То, что увидел Григораш, сначала вызвало ощущение прямого попадания молнии, а потом – безотчётного восхищения и радости. Стало быть, бабкины россказни – не байки, и настоящие пилоты и должны быть такими в форме для богослужения – как будто, действительно, вживую солнце в тёплый летний день. Дракулеску вскочил как ошпаренный, истово вытянулся в струну для приветствия – так учили на базе встречать командующего, потом, осознав, что сделанное – просто ничтожная мелочь перед тем, что он видит перед собой сейчас, – просто сделал пару шагов к капитану и грохнулся на колени, схватив руку Скайстона и прижав к своему лбу. Темпл, не ожидавший подобной искренности, позволил себе осторожно и глубоко вздохнуть, пережидая те несколько секунд, которые понадобились стажёру, чтоб немного унять свой восторг. Это позволило ему сохранить спокойствие тогда, когда стажёр молча поднял на него глаза, полные искреннего счастья.
– Впервые? – участливо поинтересовался капитан, и, когда стажёр молча хлопнул ресницами в ответ в знак согласия, добавил. – Бывает. Отслужим тогда полную, как положено, – как ни странно, у него получились сохранить невозмутимость, хотя про себя он прибавил: «Может быть, она будет и последней у нас».
Ну и как не стыдно было Томашу врать что-то про жуткий запах благовоний и ужасные галлюцинации? Наверное, он сам болтал чьи-то чужие досужие выдумки – так хорошо, как сейчас, Григораш ещё в жизни себя не чувствовал. Даже сравнить не с чем – эта радость была абсолютно ни на что не похожа. А ещё появилось отчётливое знание того, что уже теперь всё точно будет в порядке – и совершенно напрасно капитан украдкой хмурится и терзается, опасаясь неудачи или опоздания.
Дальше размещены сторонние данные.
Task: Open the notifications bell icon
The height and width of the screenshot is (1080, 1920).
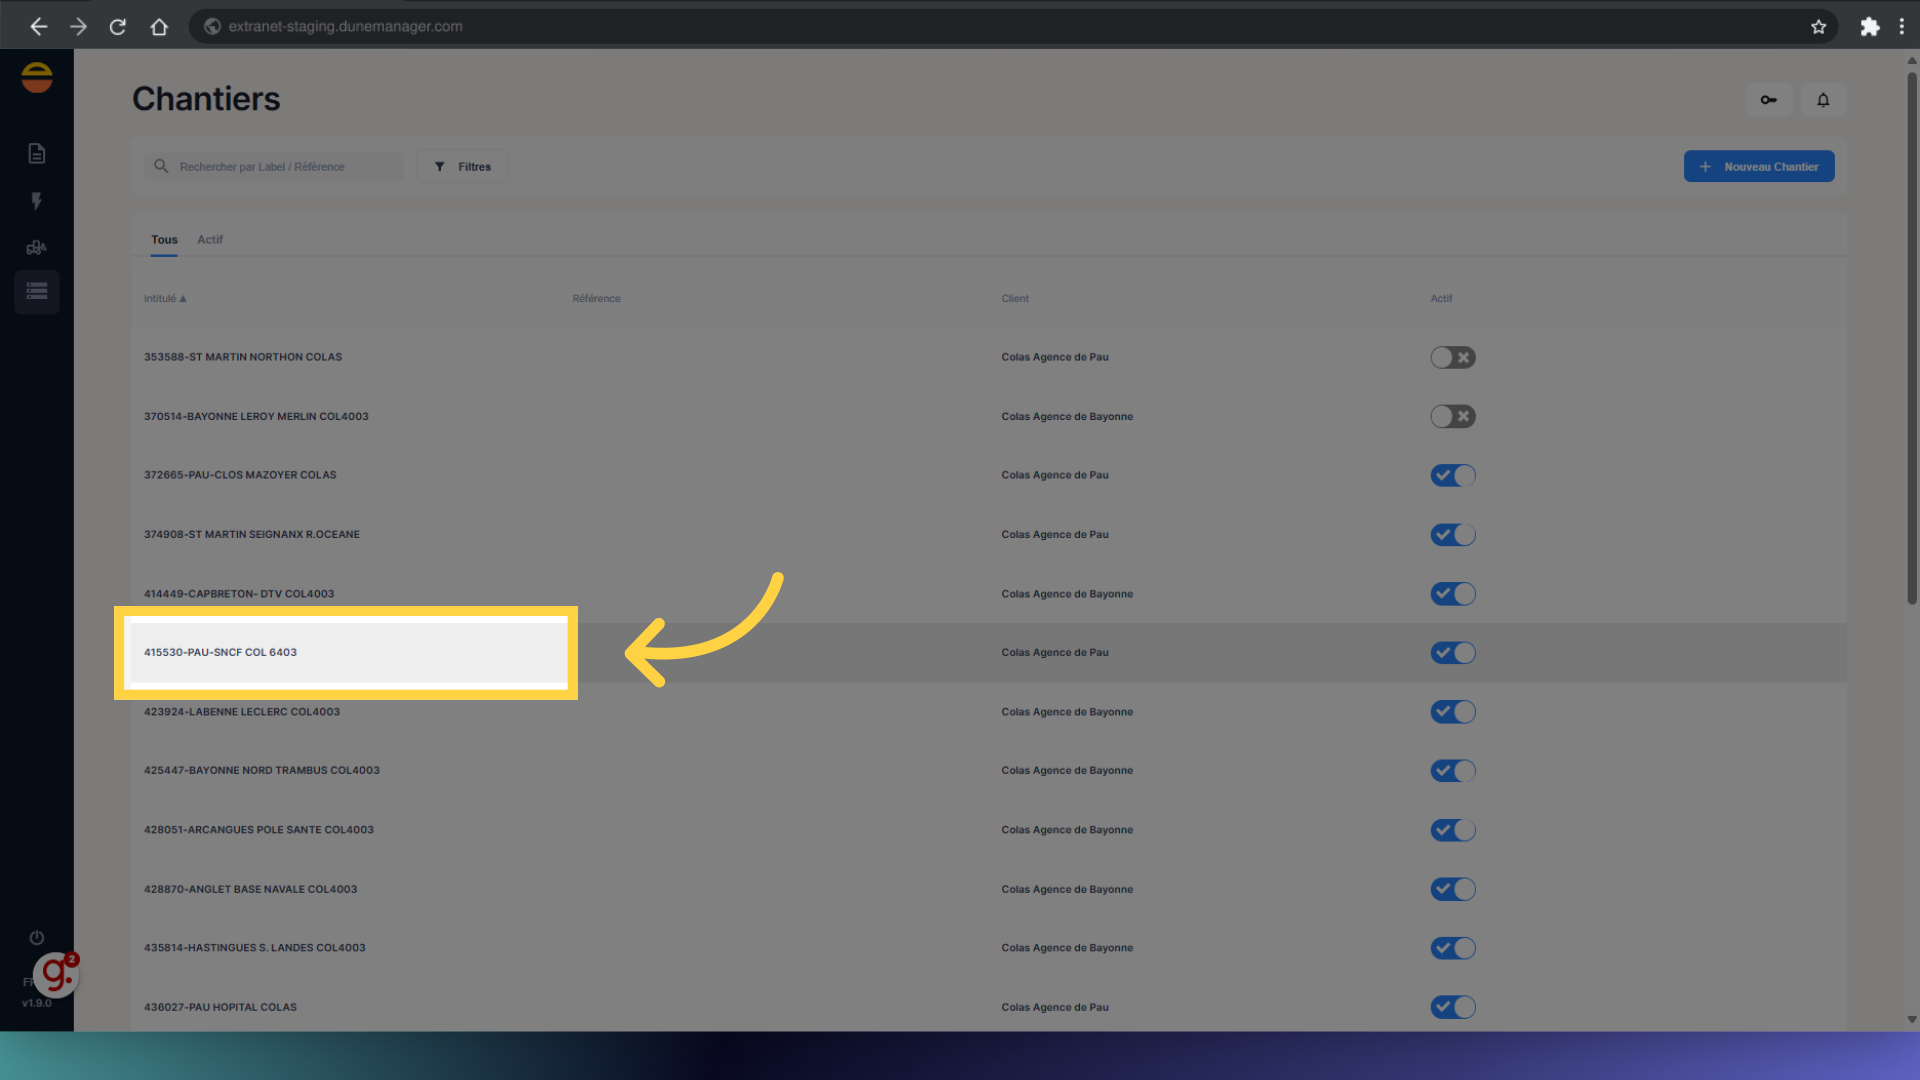Action: (1823, 100)
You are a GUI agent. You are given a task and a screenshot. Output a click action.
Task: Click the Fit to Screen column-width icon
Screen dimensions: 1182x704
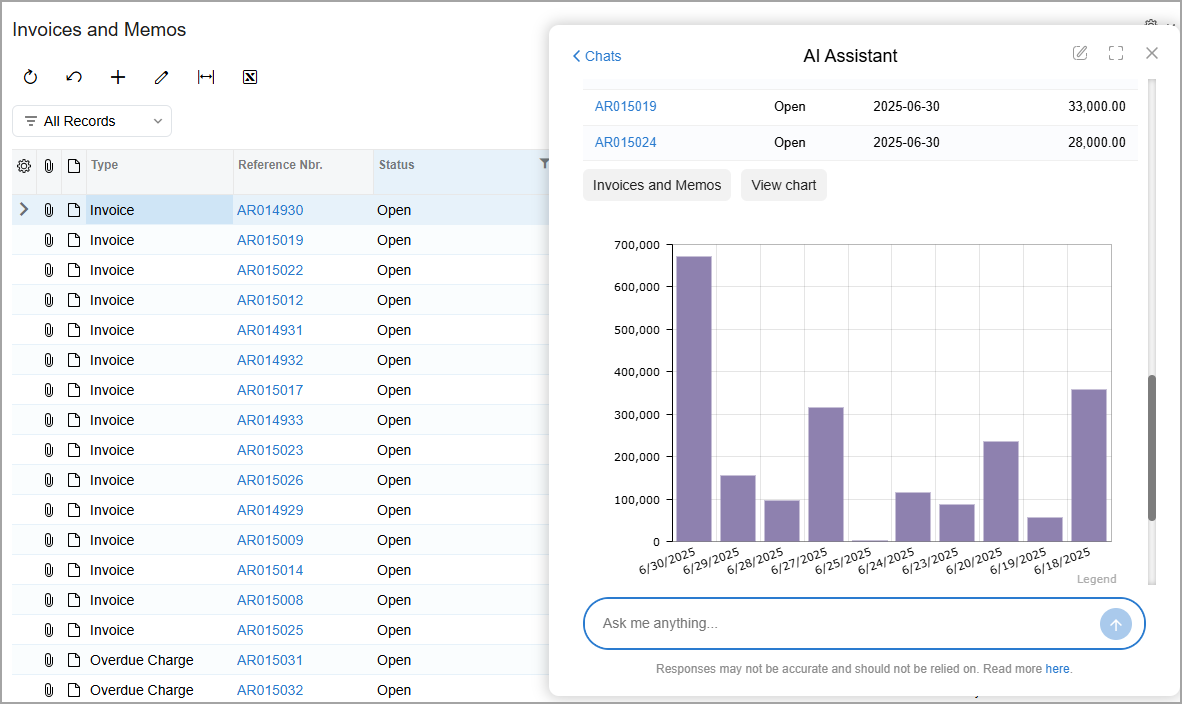point(206,77)
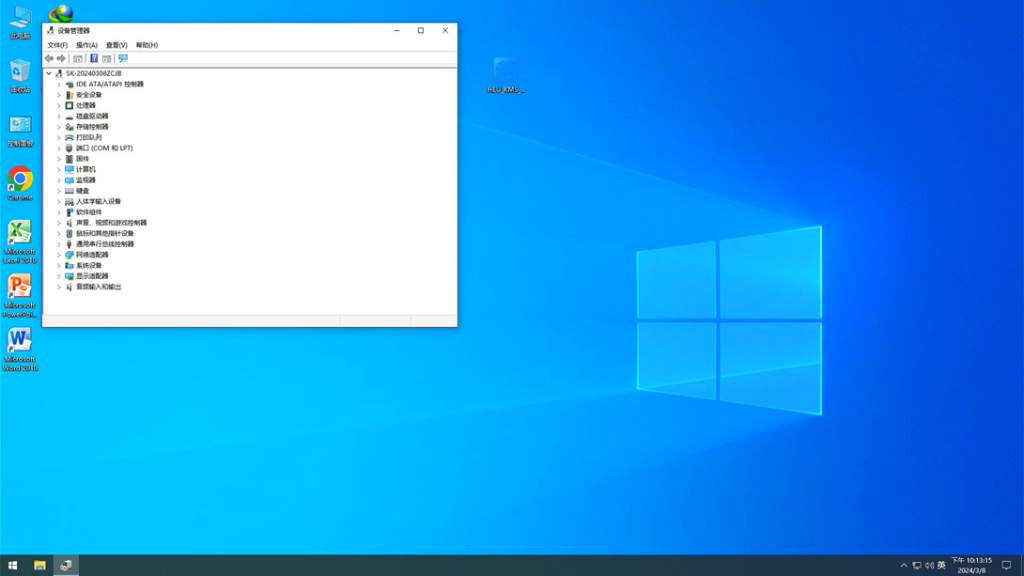Click the scan for hardware changes monitor icon

coord(123,58)
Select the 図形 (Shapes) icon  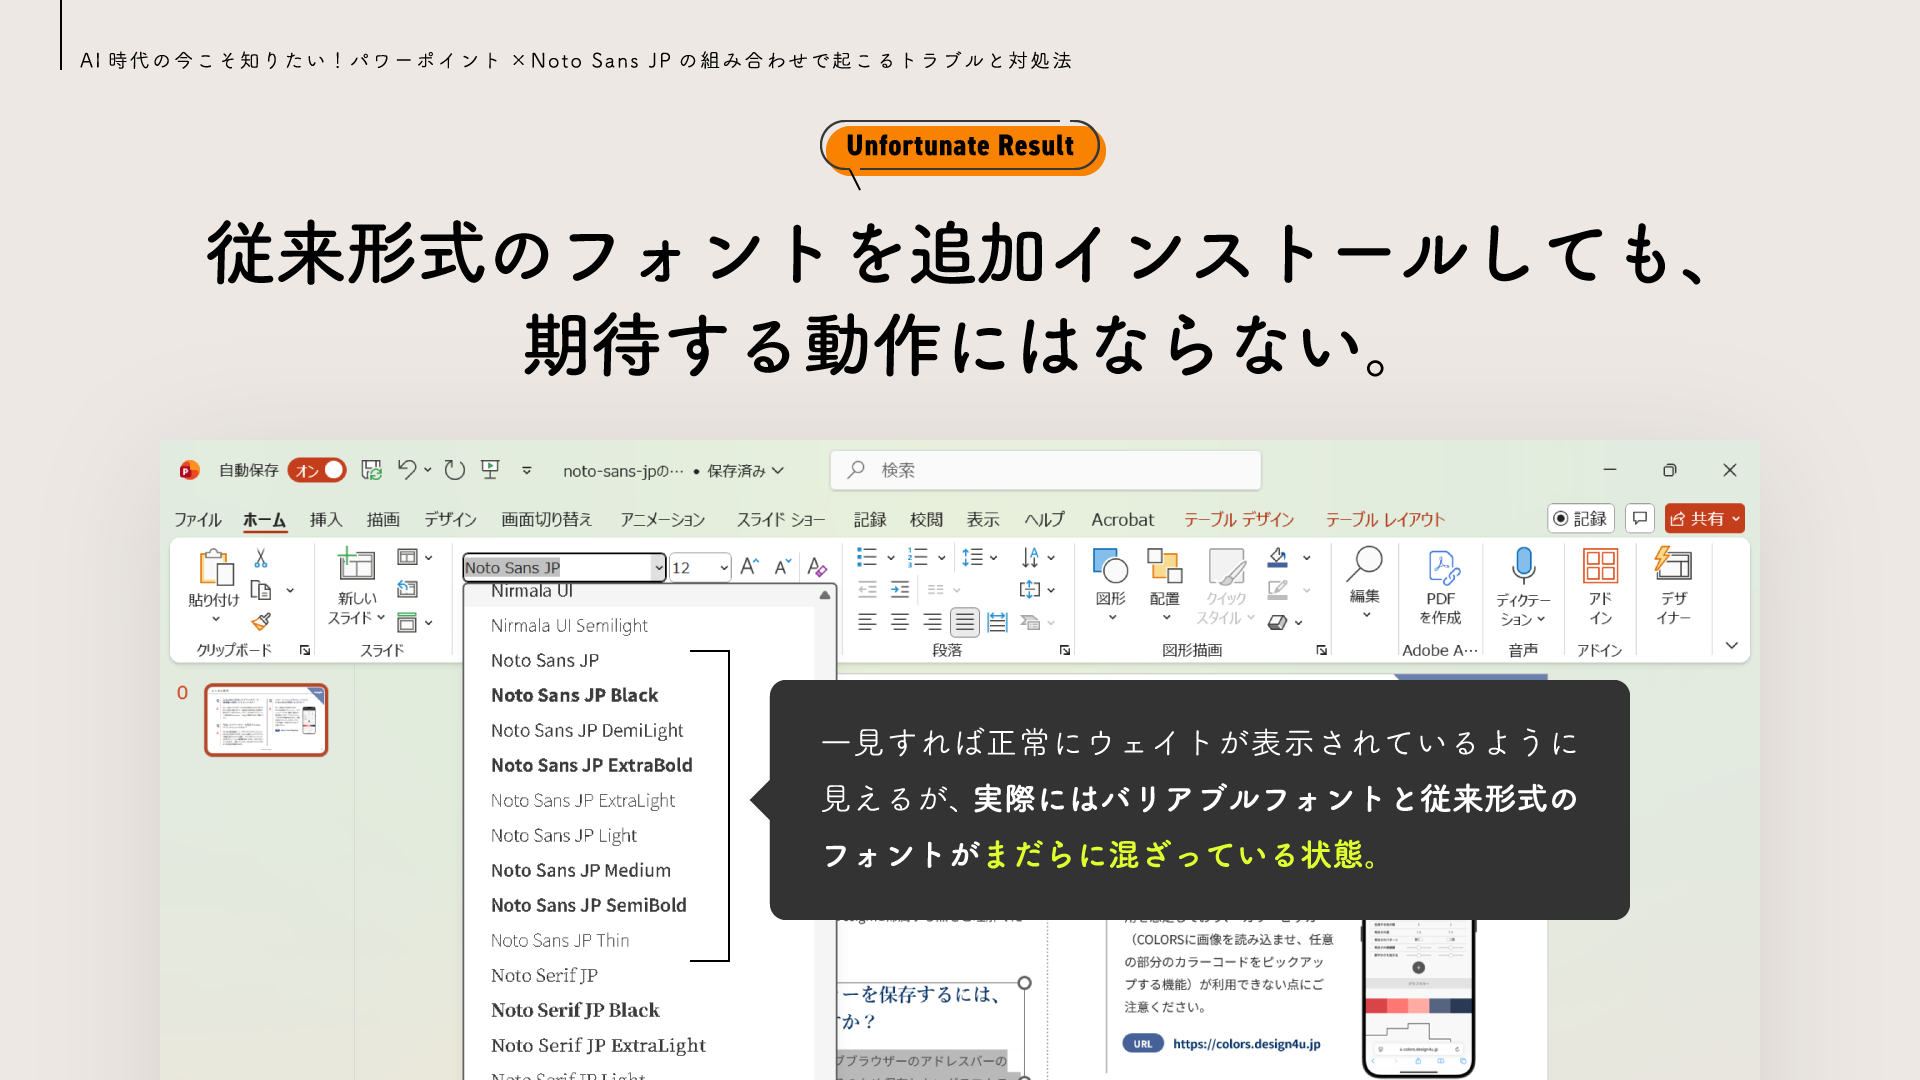click(x=1110, y=582)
Или он забыл, что в Лиге никто не отменял три дня беспробудной гулянки по случаю дня рождения её амбициозного главы? Как раз укладываемся по срокам – а накануне войны авралить перед выходными дураков нет и не будет, это же очевидно. Да тут ещё и праздники сразу – и сколько бы подтянутый и деловой Генрих Стремительный не пыжился, призывая к железной дисциплине и прочая, на деле всё воинство и иже с ним будет очень бурно веселиться на местах, манкируя всё, что относится к обязанностям на работе.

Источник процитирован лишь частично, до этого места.